It is true that the Fourteenth Amendment right to Equal Protection survives incarceration. See e.g. Baumann v. Arizona Department of Corrections, 754 F.2d 841 (9th Cir. 1985); Brown v. Sumner, 701 F. Supp. 762 (D. Nev. 1988). However, in order to prevail on a claim that the San Quentin policy violates Equal Protection, Appellants would have to show that condemned inmates are treated differently than other inmates similarly situated. In other words, Appellants would have to show that condemned inmates and non-condemned inmates are similarly situated with respect to contact visits. They are not.

Considering condemned inmates have been sentenced to death, they pose unique security problems. Similarly, while the state has an interest in rehabilitating inmates who will some day become part of society, the state has no such interest in rehabilitating condemned inmates.

In other words, the disparate treatment of inmates is rationally related to the state's interests in prison security and rehabilitation. See, Wilson v. Nevada Department of Prisons, 511 F. Supp. 750, 753 (D. Nev. 1981); Smith v. Coughlin, 577 F. Supp. 1055, 1062 (S.D.N.Y. 1983), aff'd in part, 748 F.2d 783 (2d Cir. 1984).

Thus, we affirm the District Court's denial of leave to amend.

Appellants also argue that San Quentin's refusal to provide a means of preserving sperm for purposes of artificial insemination violates their constitutional rights.

····················

● **Aim of the exercise**
Write out the passage on condemned inmates from "Considering condemned inmates" to "rehabilitating condemned inmates.", switching "unique" to "distinct".

····················

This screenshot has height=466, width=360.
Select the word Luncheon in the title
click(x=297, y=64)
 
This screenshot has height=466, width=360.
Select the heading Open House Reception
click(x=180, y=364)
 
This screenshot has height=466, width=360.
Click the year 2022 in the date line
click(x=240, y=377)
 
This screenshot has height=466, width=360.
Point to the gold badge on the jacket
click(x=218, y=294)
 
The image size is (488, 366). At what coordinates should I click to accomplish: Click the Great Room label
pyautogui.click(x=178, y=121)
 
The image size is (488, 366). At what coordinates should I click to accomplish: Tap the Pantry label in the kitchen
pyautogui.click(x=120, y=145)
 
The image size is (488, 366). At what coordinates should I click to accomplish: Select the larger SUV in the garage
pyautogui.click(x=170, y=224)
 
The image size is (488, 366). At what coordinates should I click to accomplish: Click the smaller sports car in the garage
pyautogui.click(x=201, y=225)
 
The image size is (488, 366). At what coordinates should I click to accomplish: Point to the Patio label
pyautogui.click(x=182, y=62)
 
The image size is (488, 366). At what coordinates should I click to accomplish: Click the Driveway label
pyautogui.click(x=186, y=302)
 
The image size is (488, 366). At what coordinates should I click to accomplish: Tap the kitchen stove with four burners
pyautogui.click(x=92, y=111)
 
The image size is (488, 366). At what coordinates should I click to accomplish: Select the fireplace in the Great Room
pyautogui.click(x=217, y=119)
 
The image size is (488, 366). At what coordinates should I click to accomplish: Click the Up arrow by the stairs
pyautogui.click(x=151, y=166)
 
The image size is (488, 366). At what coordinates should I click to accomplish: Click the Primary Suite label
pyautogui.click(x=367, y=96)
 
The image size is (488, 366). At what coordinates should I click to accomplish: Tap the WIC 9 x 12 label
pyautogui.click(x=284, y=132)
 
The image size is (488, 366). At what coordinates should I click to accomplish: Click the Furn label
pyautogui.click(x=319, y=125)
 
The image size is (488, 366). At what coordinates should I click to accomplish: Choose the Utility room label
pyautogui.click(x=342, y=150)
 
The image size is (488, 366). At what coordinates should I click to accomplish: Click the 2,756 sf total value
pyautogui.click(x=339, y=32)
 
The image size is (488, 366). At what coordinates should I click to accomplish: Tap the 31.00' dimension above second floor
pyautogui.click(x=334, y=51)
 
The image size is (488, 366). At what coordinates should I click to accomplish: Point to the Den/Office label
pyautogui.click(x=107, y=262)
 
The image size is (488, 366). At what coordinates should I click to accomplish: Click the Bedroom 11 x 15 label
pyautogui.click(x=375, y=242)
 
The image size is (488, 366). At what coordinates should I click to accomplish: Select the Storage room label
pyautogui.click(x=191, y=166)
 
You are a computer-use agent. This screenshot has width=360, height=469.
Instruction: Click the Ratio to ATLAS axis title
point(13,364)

····················

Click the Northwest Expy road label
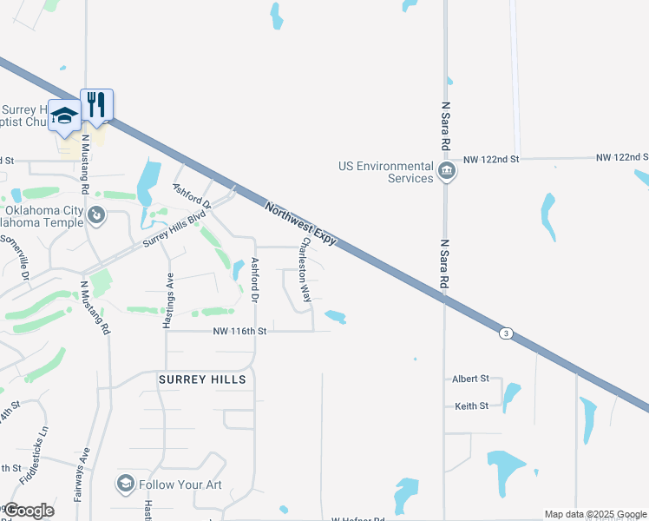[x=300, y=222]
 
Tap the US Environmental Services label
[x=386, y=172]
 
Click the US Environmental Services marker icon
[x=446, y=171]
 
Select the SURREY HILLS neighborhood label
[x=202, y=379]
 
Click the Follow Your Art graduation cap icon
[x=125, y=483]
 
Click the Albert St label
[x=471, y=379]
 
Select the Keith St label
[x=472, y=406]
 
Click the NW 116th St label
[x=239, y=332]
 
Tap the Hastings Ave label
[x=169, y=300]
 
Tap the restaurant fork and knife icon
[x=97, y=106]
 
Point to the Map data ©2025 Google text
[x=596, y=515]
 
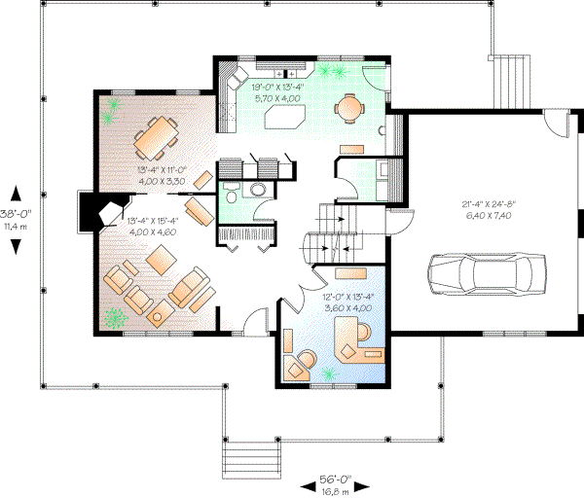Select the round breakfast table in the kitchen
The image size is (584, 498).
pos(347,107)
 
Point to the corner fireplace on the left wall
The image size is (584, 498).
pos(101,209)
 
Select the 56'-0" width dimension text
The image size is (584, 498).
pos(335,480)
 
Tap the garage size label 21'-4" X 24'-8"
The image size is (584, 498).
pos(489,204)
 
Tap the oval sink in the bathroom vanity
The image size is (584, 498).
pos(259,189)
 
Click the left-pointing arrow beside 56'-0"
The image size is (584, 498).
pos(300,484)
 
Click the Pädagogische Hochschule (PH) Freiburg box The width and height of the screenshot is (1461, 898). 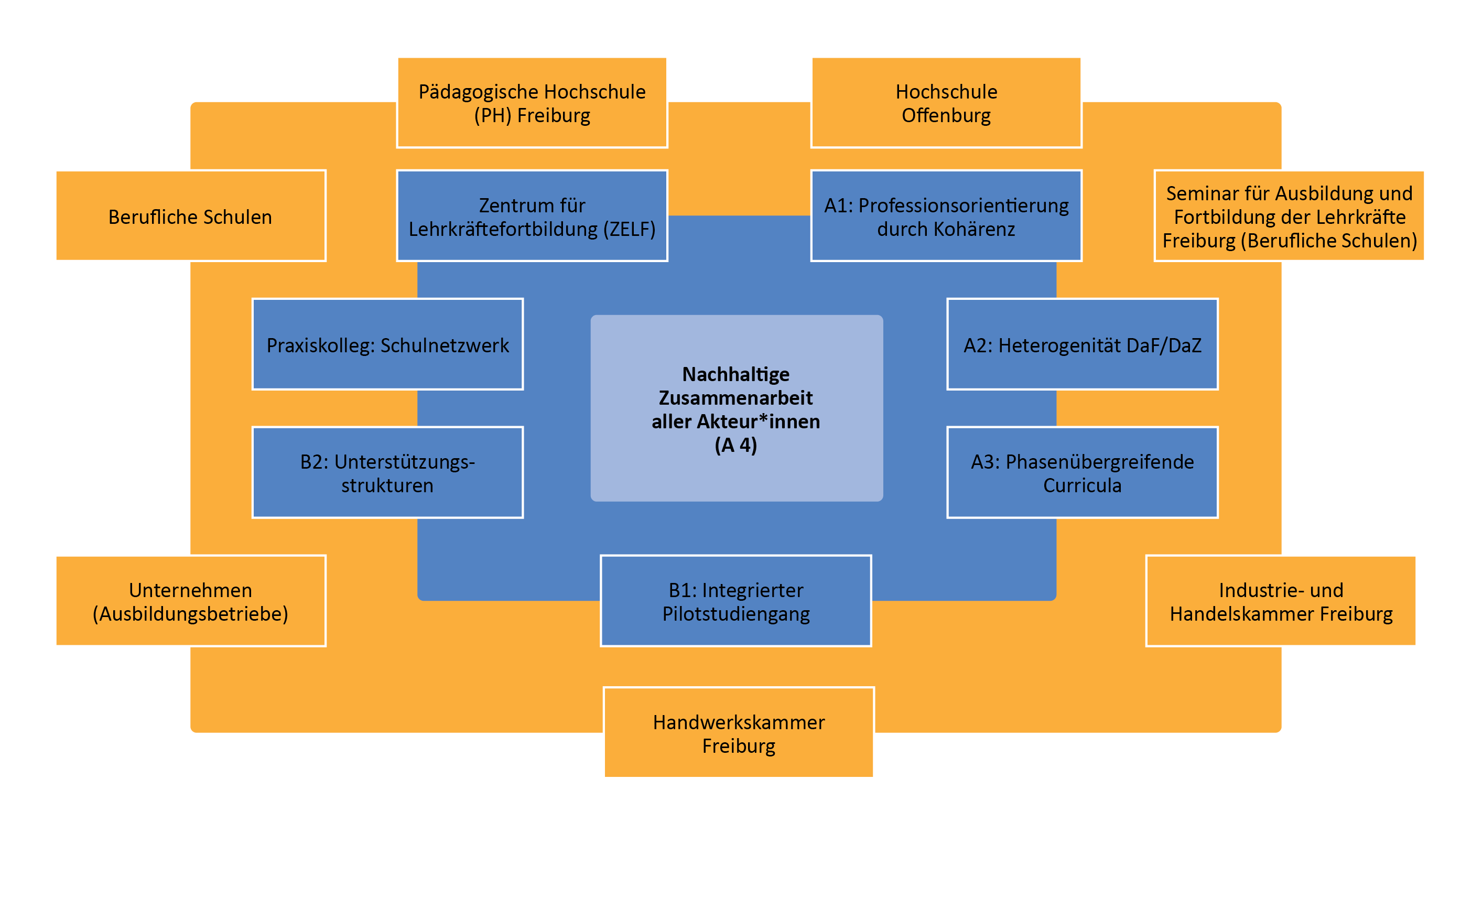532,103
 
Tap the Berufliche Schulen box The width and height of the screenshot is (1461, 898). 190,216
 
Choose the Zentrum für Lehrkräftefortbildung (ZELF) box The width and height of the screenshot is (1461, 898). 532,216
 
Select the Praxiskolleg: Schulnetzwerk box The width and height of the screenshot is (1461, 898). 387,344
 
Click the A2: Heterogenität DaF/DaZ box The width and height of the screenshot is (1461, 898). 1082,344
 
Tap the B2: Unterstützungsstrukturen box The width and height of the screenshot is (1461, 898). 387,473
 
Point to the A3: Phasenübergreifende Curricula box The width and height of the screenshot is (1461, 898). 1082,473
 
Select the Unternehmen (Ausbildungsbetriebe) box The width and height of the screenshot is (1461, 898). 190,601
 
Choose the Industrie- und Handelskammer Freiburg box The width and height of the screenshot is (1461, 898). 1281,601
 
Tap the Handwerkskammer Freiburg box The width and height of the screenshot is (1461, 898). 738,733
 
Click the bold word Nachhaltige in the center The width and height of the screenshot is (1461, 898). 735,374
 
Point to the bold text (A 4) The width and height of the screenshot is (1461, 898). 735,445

····················

● **Response to this task**
Considering condemned inmates have been sentenced to death, they pose distinct security problems. Similarly, while the state has an interest in rehabilitating inmates who will some day become part of society, the state has no such interest in rehabilitating condemned inmates.